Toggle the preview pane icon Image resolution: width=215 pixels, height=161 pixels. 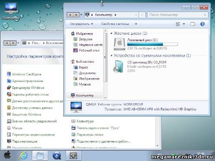193,24
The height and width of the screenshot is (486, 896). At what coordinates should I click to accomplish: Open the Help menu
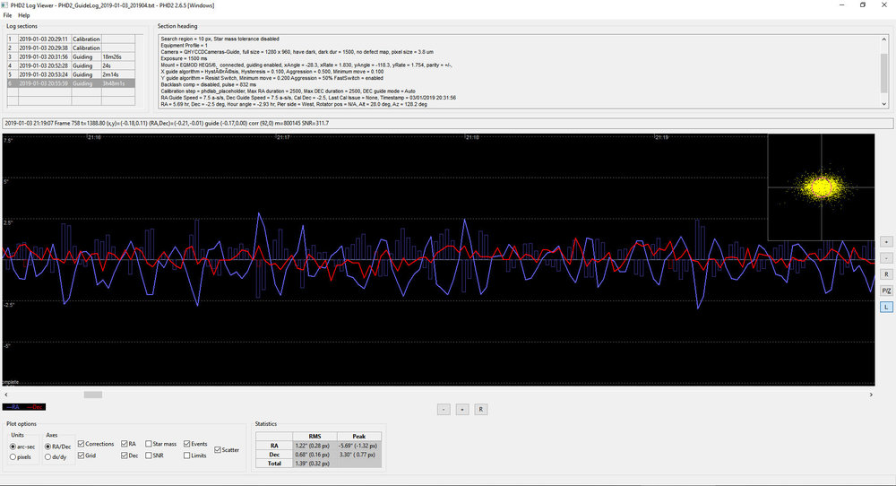coord(24,15)
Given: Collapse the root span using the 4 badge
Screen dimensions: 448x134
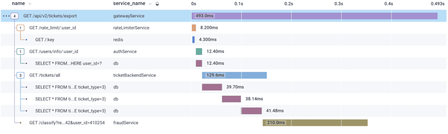Looking at the screenshot, I should pos(14,16).
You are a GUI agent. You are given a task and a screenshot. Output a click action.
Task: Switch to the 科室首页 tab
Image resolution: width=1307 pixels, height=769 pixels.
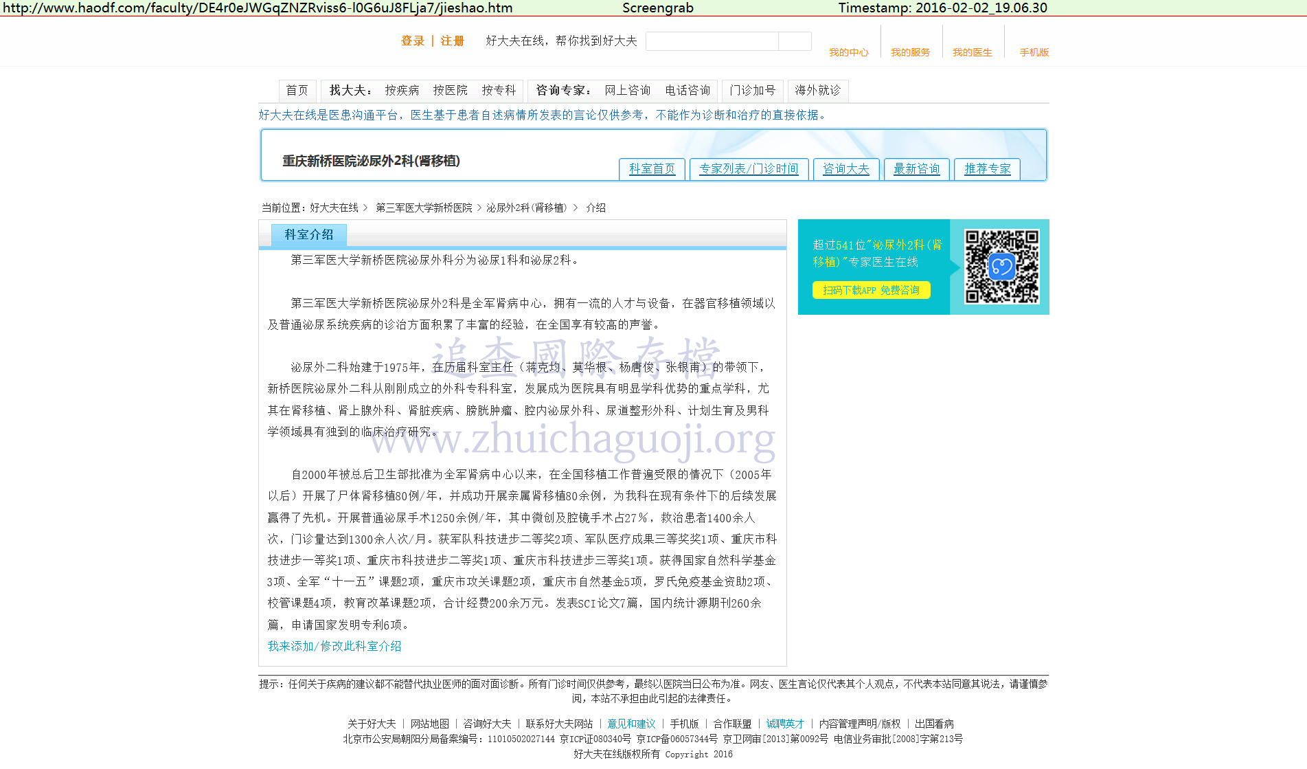[x=652, y=169]
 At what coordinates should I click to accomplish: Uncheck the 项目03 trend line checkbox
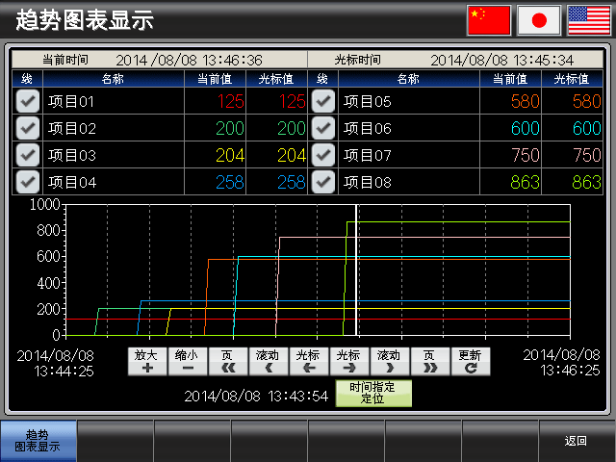pos(28,155)
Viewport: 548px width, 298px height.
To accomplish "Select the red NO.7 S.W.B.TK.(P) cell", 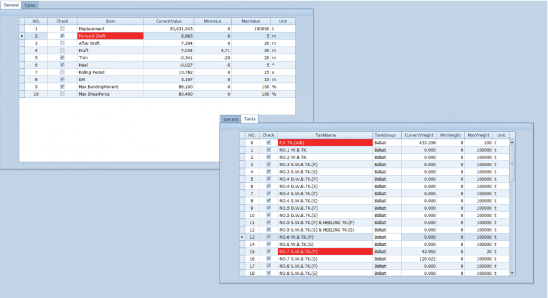I will pos(325,252).
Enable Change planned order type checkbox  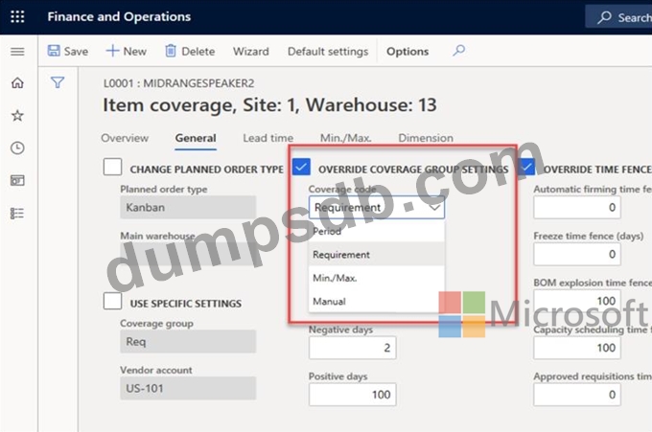click(111, 169)
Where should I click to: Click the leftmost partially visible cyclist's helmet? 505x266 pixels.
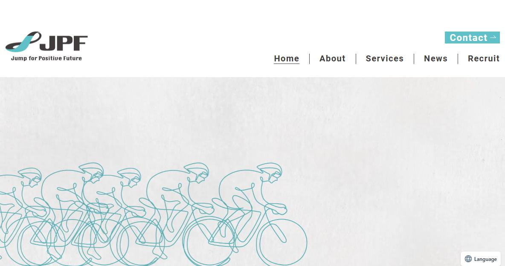[30, 174]
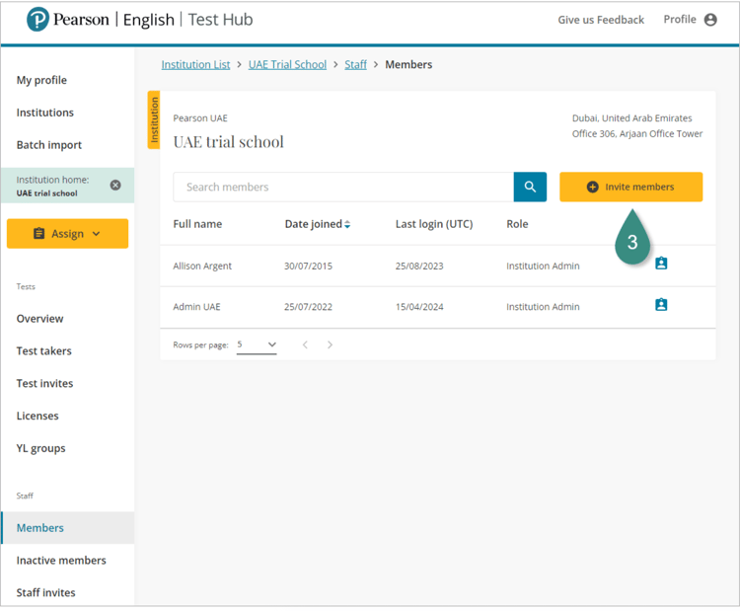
________
* **Short task**
Count the lines in the entries above that contain the string "coordinates", matching case exactly, and give only the number.

* **Problem solution**
2